По счастью, вскоре хозяин дома прислал наверх поднос с вином и печеньем. Мы вынесли зловонную жаровню и расчистили два стула. Книгами было завалено всё; наверно Платон привел сюда целую библиотеку. Но даже и после того, как я помнил, просил Архита прислать ещё.

Подкрепившись, Спевсипп стал выглядеть получше; и начал ковыряться в свалке на полу, выбирая вещи, которые хотел отослать домой. При этом он бормотал что-то невнятное, то ли мне, то ли сам с собой. Книги, к облегчению моему, уходили к Платону; но Спевсипп отобрал какие-то заметки к лекции О Природе Мироздания, которые Платон хотел передать Ксенократу как канву для будущей книги, чтобы они не пропали в Сиракузах, и редкую работу Пифагора для библиотеки в Академии. Пошарившись понизу, он извлек из-под чего-то пачку листов бумаги с засушенными цветами между ними. Я подумал, это какие-нибудь дары любовные, — Спевсипп напомнил мне, что он ботаник.

— Если ты довезешь их до Академии в целости, я буду тебе очень признателен. Там у нас в этом году появился парнишка из Стагиры, очень способный; он помогает мне с коллекцией, и об этом тоже позаботится… Слушай, я до того дошел здесь, что забыл, как его зовут.

Он сжал пальцами лоб, вспомнил и написал на той пачке: Аристотелю. Я пообещал передать.

Покончив с книгами, он выглянул в дверь и в окно — и лишь после этого достал из-за пазухи небольшой свиток.
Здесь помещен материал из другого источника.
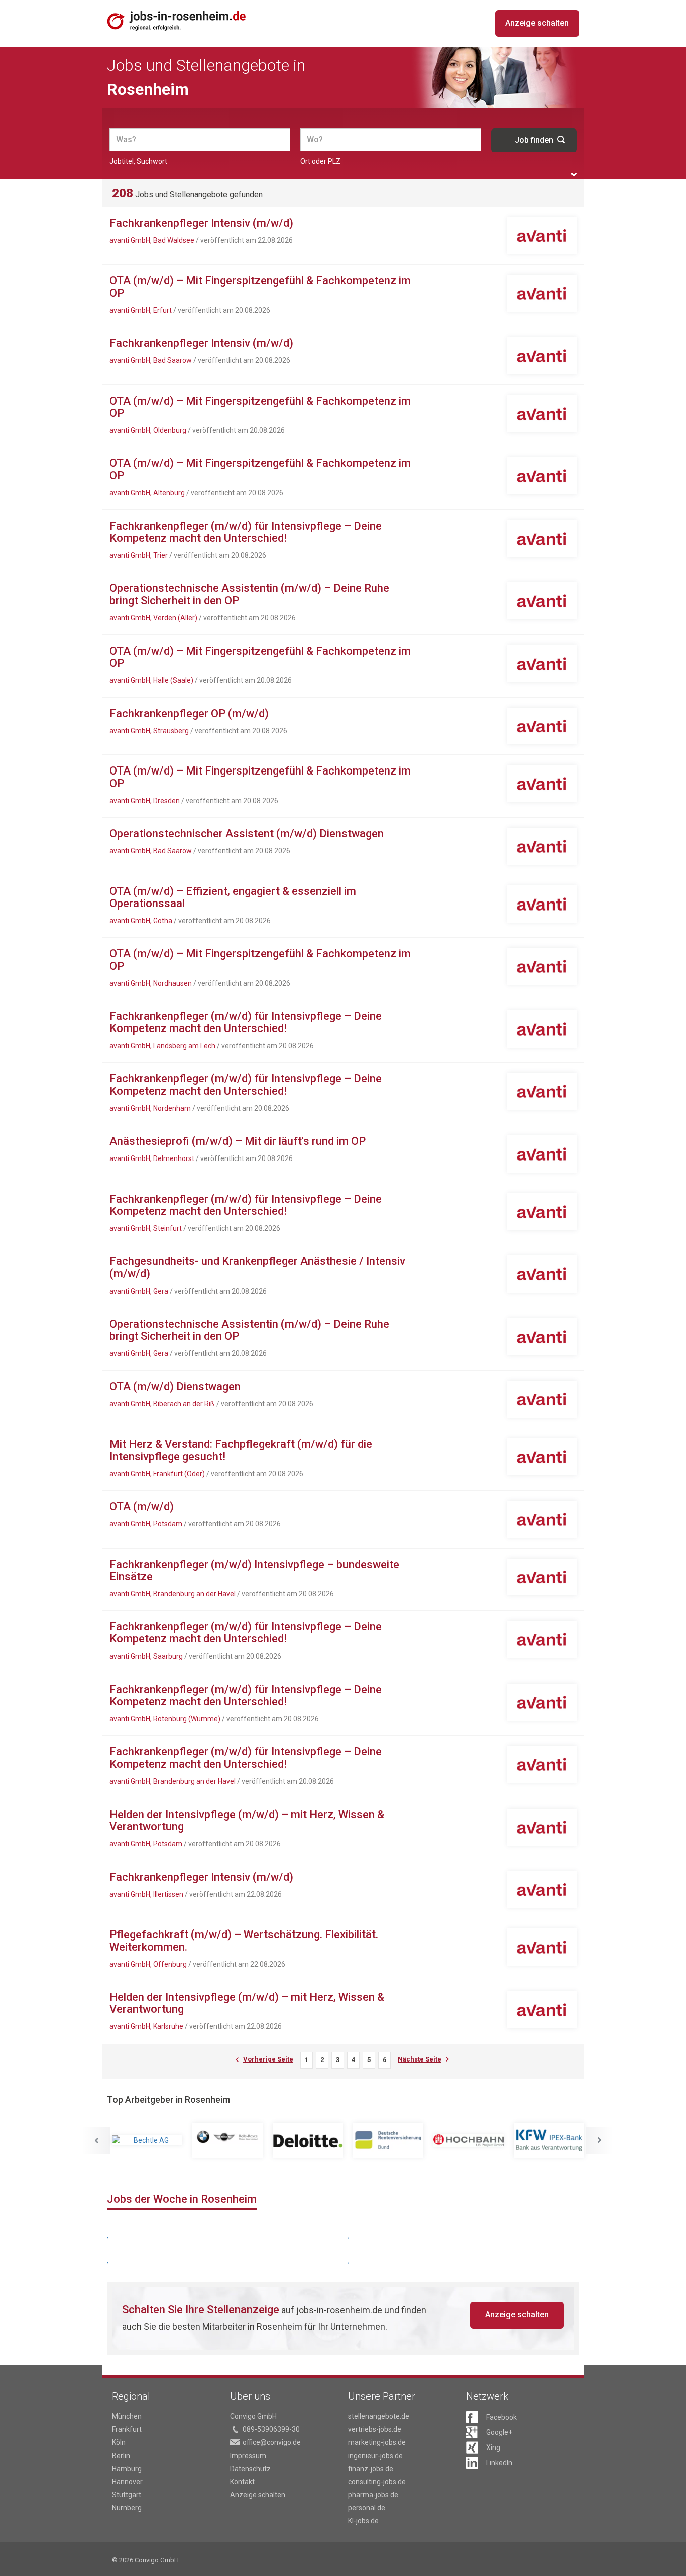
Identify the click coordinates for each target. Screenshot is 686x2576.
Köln (119, 2442)
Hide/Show (574, 174)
И сказал тихо:

— Вот это, Нико. Всё остальное можно послать курьером, а это нет. Потому я и сказал, что тебя бог послал. Ты всё понял, верно?

Я взял свиток. Никакой надписи на нем не было.

Получив долгожданное поручение, я не стал задерживаться ни в том доме, ни в Сиракузах. Только учинил прощальный банкет своей труппе и попрощался со своим вчерашним другом. Имени его не называю: он теперь глава древнего рода, а я никогда не был хвастлив.

В свитке было два письма. Внутри для Диона, снаружи для Архита в Тарентуме. Нужно было надежно спрятать их, на случай обыска. Я открыл шкатулку с маской и сказал: «Владыка Аполлон, двум твоим слугам нужна помощь. Если Платон тебе на самом деле так дорог, как люди говорят, ты позаботишься о нем. Я оставляю это тебе».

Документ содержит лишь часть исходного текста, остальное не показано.